Jalila Baccar et Fadhel Jaïbi ont entamé dès ce jeudi 23 mai au Théâtre National de Chaillot à Paris une série de trois représentations exceptionnelles de leur dernière pièce Tsunami.

Très peu d’informations ont filtré avant la représentation qui se voulait une première de la pièce de Fadhel Jaïbi, artiste résident international à Chaillot. C’est presque devenue une tradition que de publier ou présenter en exclusivité qui, un livre, qui une pièce de théâtre à Paris, capitale de la France éternelle.

A 36,30 euros la place le public auquel s’adresse la pièce est déjà triée sur le volet.

Au lever de rideau une ambiance assombrit enveloppe la scène et cette ambiance quasi obscure sera la trame, tout au long de la pièce, d’une volonté de faire se dérouler les différentes séquences dans cet ambiance macabre. Aucune éclaircie ne vient changer le décor triste fait de projection de dessins abstraits fait de griffures noires sur ton gris qui accentue l’aspect mortifère du spectacle.

Et en matière de mortification nous avons été comblés.

L’hymne national récité sur différente tonalité est repris par des acteurs auquel on demande d’occuper l’immense scène de Chaillot tels des pantins. Très peu de jeu d’acteurs est la caractéristique de ce spectacle. On est censé revivre la révolution et ses soubresauts mais très vite on rentre dans le vif du sujet. L’intrigue veut qu’une jeune femme cherche à se réfugier chez une dame d’un certain âge. Cette jeune femme est recherchée par des jeunes qu’on devine être des « salafistes » rien qu’à voir leur tenue, sombre, comme de bien entendu.

L’échange entre la dame âgée et l’amant de la jeune fille nous éclaire sur le cheminement du couple qui essaye d’échapper à une tentative d’enlèvement et de séquestration.

S’en suit une digression sur les « deux Islams » qui seraient en opposition actuellement en Tunisie : l’« originel », « l’authentique », l’« enraciné dans le terroir », le « modéré », le « hanif » et sa contrefaçon « sa maladie » comme l’affirmait un « intellectuel » de cour, que les maléfiques monarchies pétrolières nous exportent, réussissant à « wahabiser », grâce à un lavage de cerveaux nos jeunes pour en faire une chair à canon dans leurs tentatives de déstabiliser les « États Laïcs ».

Au final en avril 2015, l’État d’exception est proclamée pour l’instauration d’une dictature théocratique. La scène finale est un massacre généralisé.

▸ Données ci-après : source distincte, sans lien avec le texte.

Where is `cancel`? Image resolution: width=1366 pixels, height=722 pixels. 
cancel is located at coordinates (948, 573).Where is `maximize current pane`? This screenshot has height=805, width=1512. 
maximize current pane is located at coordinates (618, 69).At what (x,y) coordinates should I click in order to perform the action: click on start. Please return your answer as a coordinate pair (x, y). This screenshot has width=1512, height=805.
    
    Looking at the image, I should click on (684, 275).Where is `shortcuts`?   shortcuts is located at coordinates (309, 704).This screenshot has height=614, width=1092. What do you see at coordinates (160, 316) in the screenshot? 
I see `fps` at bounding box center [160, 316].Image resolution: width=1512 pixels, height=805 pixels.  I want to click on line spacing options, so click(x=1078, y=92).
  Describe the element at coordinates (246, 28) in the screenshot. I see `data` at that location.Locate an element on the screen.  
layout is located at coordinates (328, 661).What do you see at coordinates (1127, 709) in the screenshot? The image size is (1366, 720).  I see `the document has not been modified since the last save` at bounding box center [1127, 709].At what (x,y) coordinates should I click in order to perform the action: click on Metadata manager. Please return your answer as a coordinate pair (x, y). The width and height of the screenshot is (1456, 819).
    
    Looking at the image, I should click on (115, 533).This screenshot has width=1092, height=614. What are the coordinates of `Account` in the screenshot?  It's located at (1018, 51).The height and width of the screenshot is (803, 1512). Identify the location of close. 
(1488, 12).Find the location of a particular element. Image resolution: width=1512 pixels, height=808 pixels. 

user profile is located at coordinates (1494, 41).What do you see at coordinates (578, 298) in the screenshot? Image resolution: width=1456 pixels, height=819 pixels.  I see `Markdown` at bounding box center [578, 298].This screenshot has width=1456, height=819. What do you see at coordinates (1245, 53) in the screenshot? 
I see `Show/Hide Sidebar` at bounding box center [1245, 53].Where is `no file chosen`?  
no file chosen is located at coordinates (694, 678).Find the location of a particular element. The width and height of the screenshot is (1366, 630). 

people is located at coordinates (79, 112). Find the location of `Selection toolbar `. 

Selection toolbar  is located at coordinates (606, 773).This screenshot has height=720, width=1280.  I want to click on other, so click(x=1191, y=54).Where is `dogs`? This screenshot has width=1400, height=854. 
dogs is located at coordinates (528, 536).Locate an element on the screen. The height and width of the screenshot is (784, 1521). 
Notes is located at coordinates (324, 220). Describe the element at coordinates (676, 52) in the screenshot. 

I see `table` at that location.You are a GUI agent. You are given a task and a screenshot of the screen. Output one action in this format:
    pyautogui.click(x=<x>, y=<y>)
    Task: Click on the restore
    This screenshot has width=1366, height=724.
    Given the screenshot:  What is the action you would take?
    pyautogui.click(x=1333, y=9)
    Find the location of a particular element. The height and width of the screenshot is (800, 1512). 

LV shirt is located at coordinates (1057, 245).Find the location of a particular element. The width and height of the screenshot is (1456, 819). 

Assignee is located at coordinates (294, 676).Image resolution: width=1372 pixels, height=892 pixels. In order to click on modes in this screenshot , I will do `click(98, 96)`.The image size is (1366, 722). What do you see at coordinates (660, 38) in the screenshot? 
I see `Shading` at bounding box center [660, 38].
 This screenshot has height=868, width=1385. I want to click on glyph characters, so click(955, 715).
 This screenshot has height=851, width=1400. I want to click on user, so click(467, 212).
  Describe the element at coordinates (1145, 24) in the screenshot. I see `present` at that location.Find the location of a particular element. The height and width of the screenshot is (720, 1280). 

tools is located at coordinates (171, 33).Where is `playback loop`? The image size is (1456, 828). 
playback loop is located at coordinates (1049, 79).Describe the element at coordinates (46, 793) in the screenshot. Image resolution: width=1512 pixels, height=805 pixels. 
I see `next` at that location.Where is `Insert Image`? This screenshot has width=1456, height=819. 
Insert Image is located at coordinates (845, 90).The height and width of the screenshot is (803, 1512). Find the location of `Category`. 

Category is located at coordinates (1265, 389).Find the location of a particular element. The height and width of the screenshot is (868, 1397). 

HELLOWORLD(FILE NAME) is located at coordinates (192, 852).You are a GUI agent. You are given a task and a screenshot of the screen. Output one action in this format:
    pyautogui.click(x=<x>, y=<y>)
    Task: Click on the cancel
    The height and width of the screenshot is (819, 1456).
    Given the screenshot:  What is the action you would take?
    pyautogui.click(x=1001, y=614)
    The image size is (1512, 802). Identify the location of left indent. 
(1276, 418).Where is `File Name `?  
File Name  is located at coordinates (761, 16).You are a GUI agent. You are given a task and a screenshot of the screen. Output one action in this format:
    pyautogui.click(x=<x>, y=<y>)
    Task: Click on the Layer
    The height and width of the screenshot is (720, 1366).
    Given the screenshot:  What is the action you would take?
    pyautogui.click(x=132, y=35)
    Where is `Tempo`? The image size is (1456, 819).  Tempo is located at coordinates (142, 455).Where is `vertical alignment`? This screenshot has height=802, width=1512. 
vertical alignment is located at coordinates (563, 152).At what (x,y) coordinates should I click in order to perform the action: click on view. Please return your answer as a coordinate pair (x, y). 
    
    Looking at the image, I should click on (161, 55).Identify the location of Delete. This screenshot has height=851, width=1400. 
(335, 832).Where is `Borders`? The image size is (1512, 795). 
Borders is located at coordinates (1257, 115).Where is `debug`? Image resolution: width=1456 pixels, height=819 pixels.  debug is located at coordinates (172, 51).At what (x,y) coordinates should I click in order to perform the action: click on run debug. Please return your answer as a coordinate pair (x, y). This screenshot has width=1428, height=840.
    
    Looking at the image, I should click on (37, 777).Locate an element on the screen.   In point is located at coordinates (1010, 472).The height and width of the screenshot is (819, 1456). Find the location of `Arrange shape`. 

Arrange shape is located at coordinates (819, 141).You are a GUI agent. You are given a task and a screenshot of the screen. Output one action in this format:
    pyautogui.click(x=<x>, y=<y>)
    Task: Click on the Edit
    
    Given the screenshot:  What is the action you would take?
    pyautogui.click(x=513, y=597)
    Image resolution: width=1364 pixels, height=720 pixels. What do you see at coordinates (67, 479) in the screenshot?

Entre temps on a eu droit à un ballet de « niqabés » auxquelles ne fut demandé que de parcourir l’immense scène en long et en large. A aucun moment, elles n’eurent la parole sauf dans ce bref échange avec la dame âgée où la jeune « niqabée » se dévoile la face pour crier à la vieille qu’il est temps qu’elle se couvre le corps puisqu’« elle n’a plus rien à montrer ».

Fadhel Djaïbi, avec cette pièce de théâtre a entamé un procès à charge à l’encontre des courants « salafistes » censés être le diable en personne dans une Tunisie en pleine crise révolutionnaire. Son verdict est on ne plus sombre, à l’image de tout son décor. Ils (les « salafistes ») ont gagné la partie. Et avril 2015 est leur consécration.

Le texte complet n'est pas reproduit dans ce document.